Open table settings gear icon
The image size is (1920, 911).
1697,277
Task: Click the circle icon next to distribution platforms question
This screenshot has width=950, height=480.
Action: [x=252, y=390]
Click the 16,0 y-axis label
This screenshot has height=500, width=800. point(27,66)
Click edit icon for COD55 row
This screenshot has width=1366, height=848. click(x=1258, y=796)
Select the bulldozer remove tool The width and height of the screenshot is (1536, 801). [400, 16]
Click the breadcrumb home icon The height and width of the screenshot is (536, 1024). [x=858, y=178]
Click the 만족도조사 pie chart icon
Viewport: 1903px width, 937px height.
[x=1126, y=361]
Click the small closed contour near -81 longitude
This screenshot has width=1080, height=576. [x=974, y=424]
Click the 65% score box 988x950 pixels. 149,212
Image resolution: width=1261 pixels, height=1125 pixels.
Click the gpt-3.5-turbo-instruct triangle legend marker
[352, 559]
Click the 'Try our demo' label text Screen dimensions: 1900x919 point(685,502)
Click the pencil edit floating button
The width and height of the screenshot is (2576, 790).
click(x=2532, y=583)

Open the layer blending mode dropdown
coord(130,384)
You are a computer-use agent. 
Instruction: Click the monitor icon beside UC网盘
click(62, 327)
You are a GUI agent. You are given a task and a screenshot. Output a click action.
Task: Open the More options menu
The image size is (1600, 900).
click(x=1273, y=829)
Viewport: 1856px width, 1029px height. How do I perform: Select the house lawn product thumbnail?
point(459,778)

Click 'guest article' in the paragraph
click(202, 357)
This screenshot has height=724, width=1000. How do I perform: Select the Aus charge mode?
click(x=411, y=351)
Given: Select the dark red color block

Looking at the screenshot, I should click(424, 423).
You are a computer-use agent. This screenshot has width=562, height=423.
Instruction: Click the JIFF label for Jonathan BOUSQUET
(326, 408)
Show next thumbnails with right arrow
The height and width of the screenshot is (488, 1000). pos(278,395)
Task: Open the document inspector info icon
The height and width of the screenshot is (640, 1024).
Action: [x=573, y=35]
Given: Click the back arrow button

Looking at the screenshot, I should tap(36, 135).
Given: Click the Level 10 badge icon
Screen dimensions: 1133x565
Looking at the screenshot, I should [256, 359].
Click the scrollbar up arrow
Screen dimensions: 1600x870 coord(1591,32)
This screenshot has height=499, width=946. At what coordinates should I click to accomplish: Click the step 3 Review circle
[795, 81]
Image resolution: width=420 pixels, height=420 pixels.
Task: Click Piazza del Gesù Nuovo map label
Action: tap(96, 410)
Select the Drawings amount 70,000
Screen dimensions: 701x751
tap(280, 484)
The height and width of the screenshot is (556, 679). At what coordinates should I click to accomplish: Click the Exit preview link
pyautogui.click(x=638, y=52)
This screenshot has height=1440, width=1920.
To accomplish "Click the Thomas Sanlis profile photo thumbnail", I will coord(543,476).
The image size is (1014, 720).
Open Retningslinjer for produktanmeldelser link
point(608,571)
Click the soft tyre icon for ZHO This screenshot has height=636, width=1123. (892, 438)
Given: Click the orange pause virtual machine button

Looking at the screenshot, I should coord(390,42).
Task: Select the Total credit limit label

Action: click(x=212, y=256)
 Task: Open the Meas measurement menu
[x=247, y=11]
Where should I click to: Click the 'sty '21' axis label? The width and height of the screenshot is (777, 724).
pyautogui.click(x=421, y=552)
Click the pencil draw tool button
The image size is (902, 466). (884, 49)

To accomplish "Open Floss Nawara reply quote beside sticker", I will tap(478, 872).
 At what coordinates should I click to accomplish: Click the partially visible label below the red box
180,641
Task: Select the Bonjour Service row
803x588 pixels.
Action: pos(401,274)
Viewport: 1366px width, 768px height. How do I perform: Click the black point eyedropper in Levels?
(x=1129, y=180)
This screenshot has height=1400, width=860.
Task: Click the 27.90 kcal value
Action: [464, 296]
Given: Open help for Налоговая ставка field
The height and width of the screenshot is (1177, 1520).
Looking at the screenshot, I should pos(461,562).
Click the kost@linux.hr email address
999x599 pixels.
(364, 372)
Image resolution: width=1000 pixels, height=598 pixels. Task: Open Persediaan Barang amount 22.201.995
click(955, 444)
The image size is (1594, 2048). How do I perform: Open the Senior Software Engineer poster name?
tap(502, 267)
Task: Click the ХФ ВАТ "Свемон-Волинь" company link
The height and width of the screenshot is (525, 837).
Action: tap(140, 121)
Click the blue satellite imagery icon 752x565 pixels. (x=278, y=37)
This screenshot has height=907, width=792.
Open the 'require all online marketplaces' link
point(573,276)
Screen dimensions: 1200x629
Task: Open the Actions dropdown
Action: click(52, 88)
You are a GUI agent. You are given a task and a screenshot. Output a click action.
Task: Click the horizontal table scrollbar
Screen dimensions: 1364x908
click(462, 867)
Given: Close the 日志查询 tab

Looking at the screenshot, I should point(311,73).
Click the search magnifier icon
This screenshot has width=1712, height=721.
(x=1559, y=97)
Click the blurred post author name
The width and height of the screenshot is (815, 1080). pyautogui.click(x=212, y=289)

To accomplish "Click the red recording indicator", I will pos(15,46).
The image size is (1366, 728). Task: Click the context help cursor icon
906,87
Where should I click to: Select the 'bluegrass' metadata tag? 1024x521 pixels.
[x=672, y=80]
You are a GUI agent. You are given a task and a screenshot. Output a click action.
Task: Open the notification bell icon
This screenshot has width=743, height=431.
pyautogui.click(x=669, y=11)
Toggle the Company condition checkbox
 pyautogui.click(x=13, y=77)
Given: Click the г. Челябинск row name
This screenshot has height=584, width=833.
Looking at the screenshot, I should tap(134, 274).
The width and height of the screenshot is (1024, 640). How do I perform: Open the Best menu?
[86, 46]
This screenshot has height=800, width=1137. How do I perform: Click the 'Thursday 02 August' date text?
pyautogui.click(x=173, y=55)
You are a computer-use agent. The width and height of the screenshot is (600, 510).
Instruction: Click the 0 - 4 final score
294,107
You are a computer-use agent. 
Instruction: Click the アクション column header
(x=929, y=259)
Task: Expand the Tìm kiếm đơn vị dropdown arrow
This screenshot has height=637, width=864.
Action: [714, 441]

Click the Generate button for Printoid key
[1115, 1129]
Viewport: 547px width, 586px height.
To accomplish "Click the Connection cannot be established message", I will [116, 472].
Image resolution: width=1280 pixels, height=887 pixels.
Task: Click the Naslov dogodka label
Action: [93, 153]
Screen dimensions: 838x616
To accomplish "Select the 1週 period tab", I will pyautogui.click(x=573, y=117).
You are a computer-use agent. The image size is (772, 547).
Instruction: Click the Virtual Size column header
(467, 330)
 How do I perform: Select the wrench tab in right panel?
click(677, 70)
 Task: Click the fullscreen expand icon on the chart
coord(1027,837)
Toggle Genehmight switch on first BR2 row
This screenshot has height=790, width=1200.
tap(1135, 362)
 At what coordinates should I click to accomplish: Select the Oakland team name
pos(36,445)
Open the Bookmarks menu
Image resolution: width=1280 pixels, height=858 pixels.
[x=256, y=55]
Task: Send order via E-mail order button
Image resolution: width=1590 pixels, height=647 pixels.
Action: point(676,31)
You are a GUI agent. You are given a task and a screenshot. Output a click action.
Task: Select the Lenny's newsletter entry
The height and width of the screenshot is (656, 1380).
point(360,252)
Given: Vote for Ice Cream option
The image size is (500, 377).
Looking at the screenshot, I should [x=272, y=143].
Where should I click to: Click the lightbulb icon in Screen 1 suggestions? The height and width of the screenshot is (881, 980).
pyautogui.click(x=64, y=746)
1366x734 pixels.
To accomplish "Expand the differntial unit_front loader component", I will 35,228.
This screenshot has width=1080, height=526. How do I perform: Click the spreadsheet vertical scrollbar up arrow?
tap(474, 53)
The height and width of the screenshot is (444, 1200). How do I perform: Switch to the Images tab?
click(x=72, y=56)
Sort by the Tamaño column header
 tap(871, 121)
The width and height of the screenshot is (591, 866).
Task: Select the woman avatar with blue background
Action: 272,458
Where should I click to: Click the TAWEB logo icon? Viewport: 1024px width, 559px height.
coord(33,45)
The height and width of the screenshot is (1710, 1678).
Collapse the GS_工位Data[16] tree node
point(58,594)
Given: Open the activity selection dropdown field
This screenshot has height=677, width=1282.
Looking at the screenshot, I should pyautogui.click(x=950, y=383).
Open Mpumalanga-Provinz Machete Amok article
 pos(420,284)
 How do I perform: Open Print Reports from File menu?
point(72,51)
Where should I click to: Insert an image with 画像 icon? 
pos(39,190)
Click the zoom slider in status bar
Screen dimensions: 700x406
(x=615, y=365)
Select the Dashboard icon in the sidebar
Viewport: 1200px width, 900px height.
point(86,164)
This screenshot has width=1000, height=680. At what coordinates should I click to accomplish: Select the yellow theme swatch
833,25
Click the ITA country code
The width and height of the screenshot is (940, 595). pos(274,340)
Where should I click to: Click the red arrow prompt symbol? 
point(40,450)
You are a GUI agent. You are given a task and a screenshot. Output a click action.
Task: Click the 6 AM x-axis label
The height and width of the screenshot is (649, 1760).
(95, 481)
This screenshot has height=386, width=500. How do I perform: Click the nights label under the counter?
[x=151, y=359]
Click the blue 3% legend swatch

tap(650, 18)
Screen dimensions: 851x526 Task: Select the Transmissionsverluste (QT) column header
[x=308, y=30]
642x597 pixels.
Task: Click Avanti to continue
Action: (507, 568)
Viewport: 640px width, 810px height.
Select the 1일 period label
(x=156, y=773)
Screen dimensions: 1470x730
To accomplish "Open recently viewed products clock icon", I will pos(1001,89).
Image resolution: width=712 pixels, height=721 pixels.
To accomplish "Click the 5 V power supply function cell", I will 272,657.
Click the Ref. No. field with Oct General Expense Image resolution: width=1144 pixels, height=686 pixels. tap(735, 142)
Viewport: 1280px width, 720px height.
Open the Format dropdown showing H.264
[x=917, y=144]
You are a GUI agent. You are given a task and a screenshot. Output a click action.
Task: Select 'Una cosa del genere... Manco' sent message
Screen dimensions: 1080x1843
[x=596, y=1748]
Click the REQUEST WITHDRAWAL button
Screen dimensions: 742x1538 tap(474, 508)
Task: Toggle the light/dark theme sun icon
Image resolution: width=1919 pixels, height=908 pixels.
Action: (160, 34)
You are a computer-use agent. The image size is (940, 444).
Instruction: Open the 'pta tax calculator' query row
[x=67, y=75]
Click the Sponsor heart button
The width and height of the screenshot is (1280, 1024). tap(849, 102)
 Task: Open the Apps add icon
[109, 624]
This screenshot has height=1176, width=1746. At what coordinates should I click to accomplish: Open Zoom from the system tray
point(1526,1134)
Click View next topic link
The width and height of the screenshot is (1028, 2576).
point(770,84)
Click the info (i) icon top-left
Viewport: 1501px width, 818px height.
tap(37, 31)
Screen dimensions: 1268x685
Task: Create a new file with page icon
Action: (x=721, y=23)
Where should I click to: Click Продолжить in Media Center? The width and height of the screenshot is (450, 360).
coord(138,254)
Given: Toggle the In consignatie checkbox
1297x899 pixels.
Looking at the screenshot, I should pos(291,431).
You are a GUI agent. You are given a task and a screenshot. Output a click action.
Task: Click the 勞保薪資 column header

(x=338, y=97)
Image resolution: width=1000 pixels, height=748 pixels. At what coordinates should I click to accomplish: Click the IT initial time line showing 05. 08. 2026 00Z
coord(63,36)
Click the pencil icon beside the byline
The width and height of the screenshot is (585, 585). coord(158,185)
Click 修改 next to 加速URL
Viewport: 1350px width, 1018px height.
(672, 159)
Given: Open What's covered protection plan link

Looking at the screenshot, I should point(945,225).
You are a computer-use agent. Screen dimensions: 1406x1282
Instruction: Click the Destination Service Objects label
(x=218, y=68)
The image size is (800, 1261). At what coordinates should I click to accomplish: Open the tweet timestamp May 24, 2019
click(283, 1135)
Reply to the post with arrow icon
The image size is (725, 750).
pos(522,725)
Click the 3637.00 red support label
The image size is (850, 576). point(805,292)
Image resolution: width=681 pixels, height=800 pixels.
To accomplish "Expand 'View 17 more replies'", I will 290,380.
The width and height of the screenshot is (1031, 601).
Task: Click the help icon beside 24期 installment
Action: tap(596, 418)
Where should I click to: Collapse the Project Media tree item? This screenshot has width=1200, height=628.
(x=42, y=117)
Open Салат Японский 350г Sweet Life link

========

YOUR OBJECTIVE: Copy, exactly and only, the lines above that begin with the one containing "The height and width of the screenshot is (649, 1760)." and finish with the one containing "Task: Toggle the light/dark theme sun icon".

RESPONSE TO THE TASK:
The height and width of the screenshot is (649, 1760).
(95, 481)
This screenshot has height=386, width=500. How do I perform: Click the nights label under the counter?
[x=151, y=359]
Click the blue 3% legend swatch

tap(650, 18)
Screen dimensions: 851x526 Task: Select the Transmissionsverluste (QT) column header
[x=308, y=30]
642x597 pixels.
Task: Click Avanti to continue
Action: (507, 568)
Viewport: 640px width, 810px height.
Select the 1일 period label
(x=156, y=773)
Screen dimensions: 1470x730
To accomplish "Open recently viewed products clock icon", I will pos(1001,89).
Image resolution: width=712 pixels, height=721 pixels.
To accomplish "Click the 5 V power supply function cell", I will 272,657.
Click the Ref. No. field with Oct General Expense Image resolution: width=1144 pixels, height=686 pixels. tap(735, 142)
Viewport: 1280px width, 720px height.
Open the Format dropdown showing H.264
[x=917, y=144]
You are a GUI agent. You are given a task and a screenshot. Output a click action.
Task: Select 'Una cosa del genere... Manco' sent message
Screen dimensions: 1080x1843
[x=596, y=1748]
Click the REQUEST WITHDRAWAL button
Screen dimensions: 742x1538 tap(474, 508)
Task: Toggle the light/dark theme sun icon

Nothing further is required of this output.